▶ _What you should do_:
Whenever a line in the data holds the string "dropdown", copy that line.

▶ _Data supplied_:
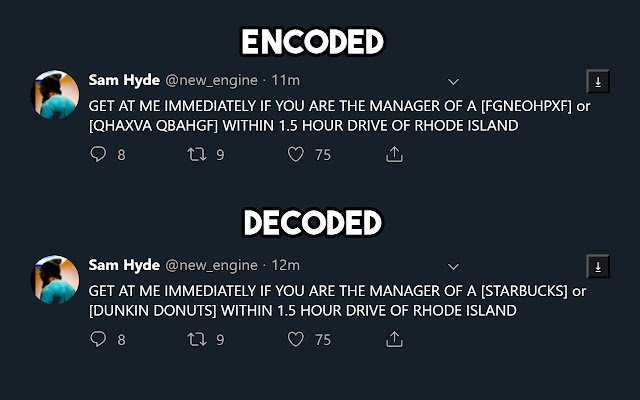The height and width of the screenshot is (400, 640).
Task: Open the 12m timestamp link
Action: 286,265
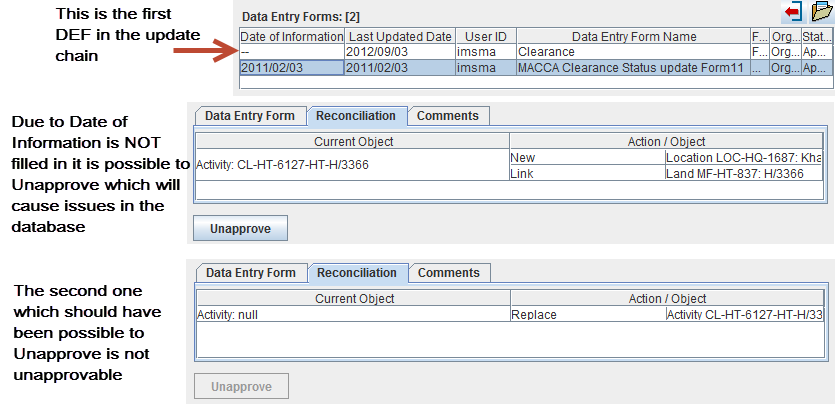Click the open folder icon

pyautogui.click(x=819, y=12)
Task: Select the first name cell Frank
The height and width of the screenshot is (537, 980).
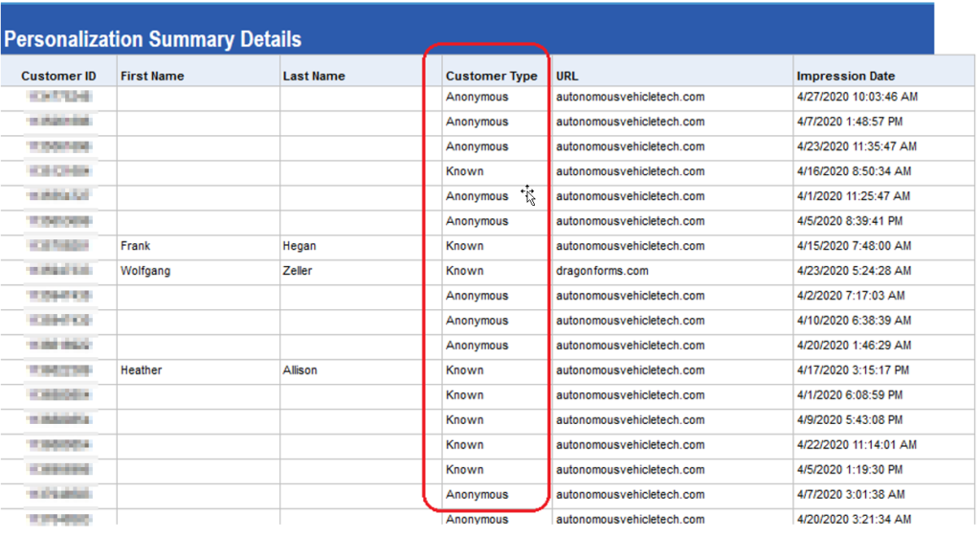Action: (136, 246)
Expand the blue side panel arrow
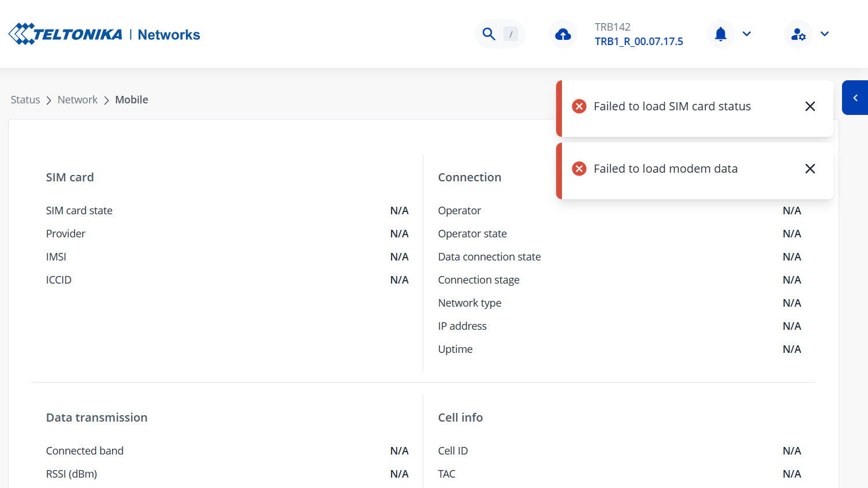 855,98

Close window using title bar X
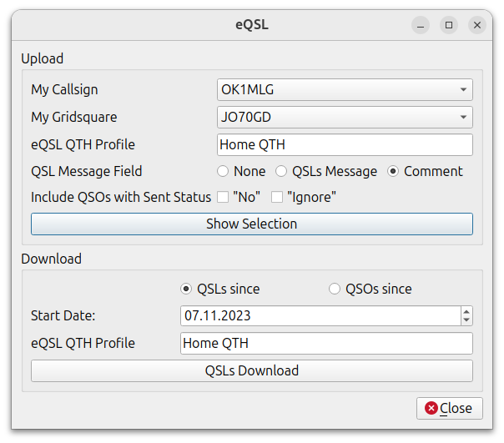click(x=476, y=25)
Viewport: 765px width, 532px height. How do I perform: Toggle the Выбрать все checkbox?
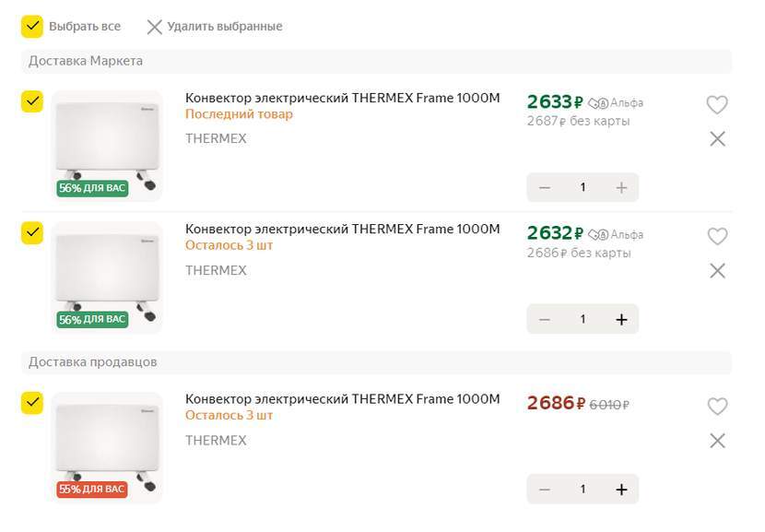32,27
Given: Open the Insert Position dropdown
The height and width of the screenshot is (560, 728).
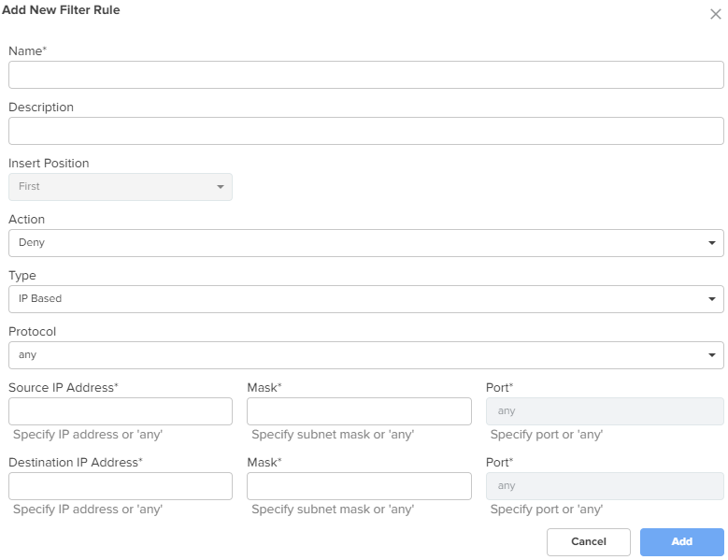Looking at the screenshot, I should [x=121, y=187].
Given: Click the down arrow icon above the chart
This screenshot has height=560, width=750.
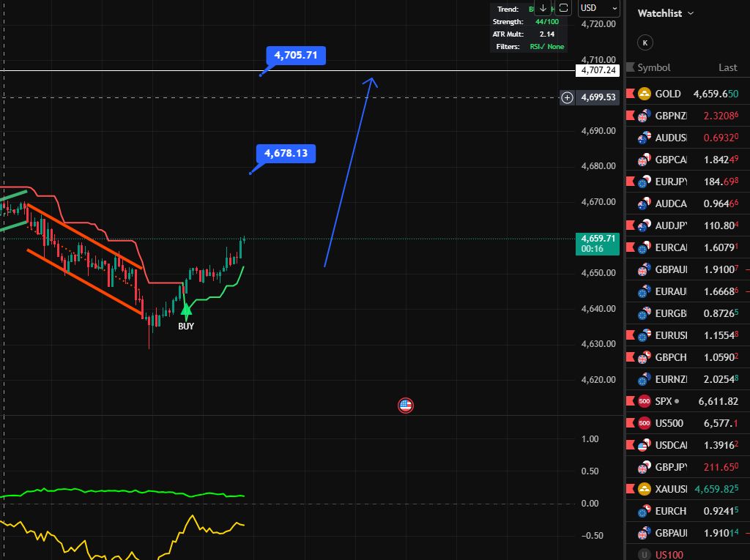Looking at the screenshot, I should (543, 8).
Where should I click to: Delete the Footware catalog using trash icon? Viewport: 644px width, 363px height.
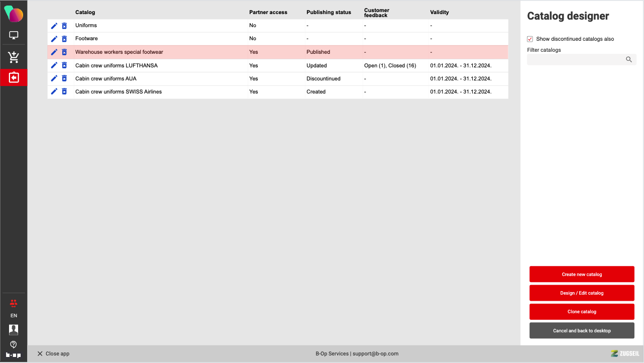tap(64, 39)
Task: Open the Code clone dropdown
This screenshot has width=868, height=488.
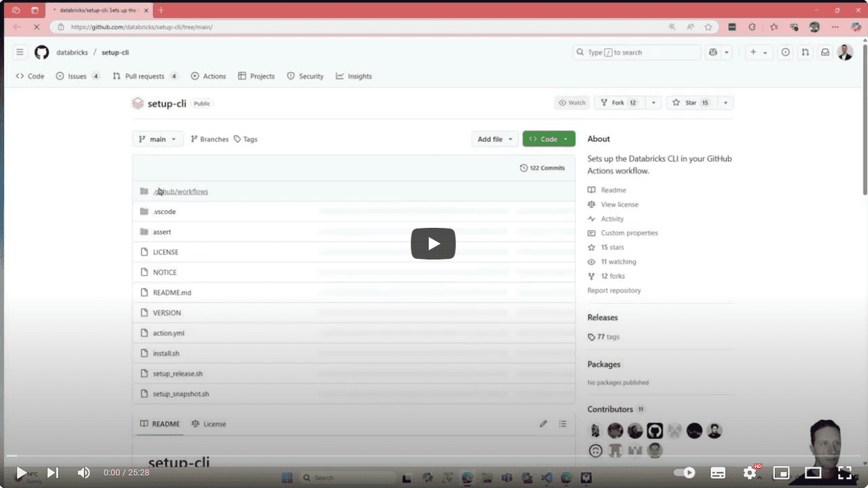Action: 548,138
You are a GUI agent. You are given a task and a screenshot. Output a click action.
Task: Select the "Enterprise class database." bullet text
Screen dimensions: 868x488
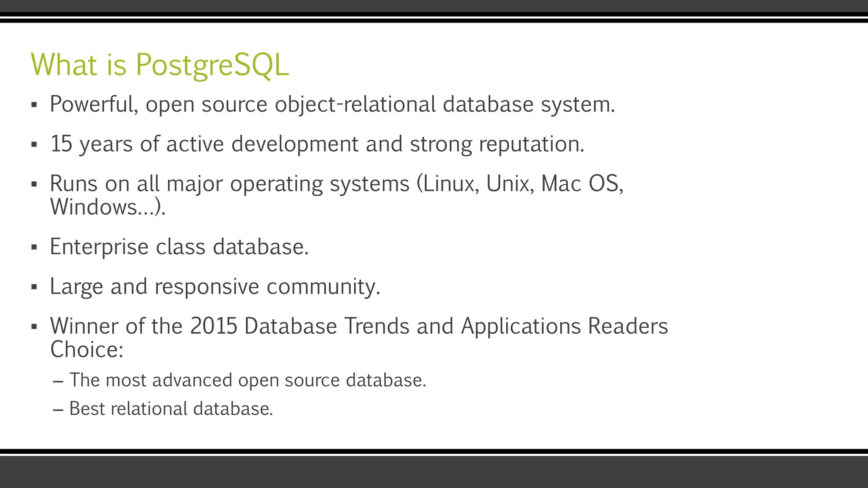click(x=179, y=247)
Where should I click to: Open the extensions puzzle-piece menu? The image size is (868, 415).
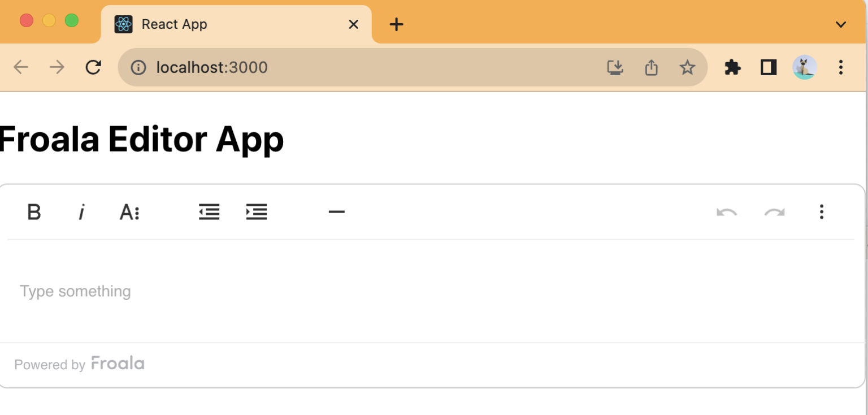coord(732,67)
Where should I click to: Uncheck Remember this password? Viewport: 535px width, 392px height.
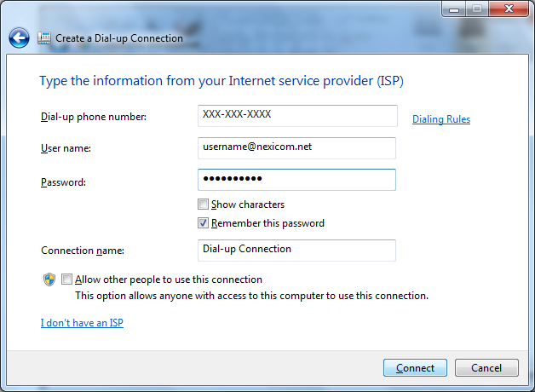click(x=203, y=223)
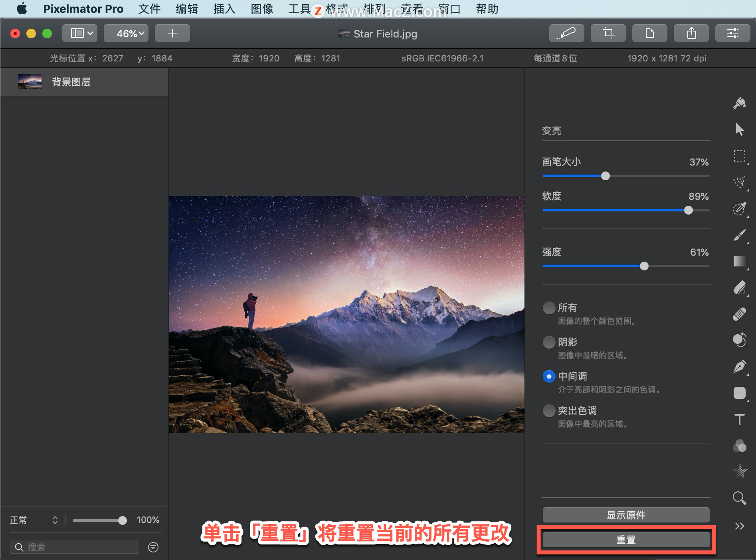The height and width of the screenshot is (560, 756).
Task: Select the Zoom magnifier tool
Action: (739, 497)
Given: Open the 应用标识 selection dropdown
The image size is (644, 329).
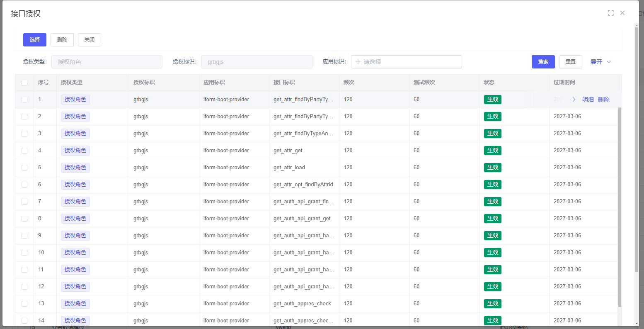Looking at the screenshot, I should coord(406,62).
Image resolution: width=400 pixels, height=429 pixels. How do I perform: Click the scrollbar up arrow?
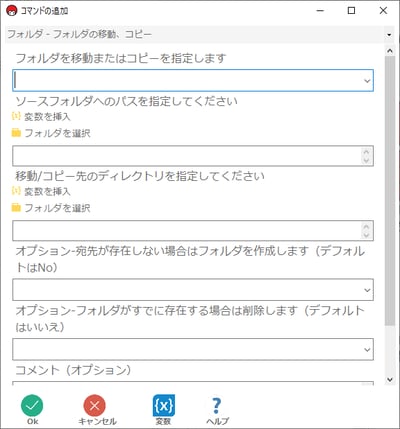pos(390,51)
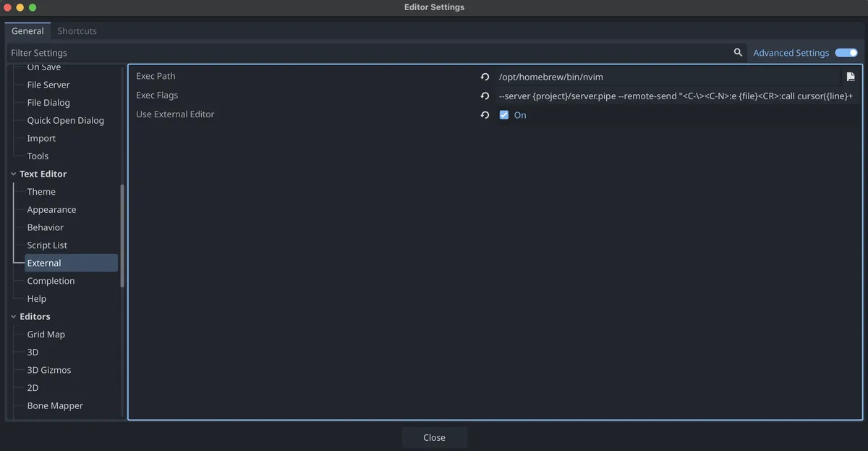868x451 pixels.
Task: Revert Exec Flags to default value
Action: [x=485, y=96]
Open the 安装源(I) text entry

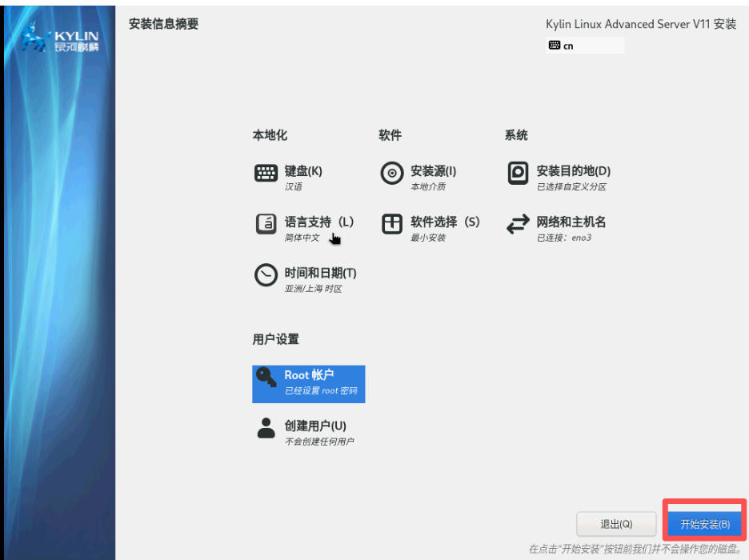[433, 170]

▶ _Result for this task_:
Given: Open the Insert Position dropdown
Task: Open the Code clone dropdown
Given: Open the 应用标识 selection dropdown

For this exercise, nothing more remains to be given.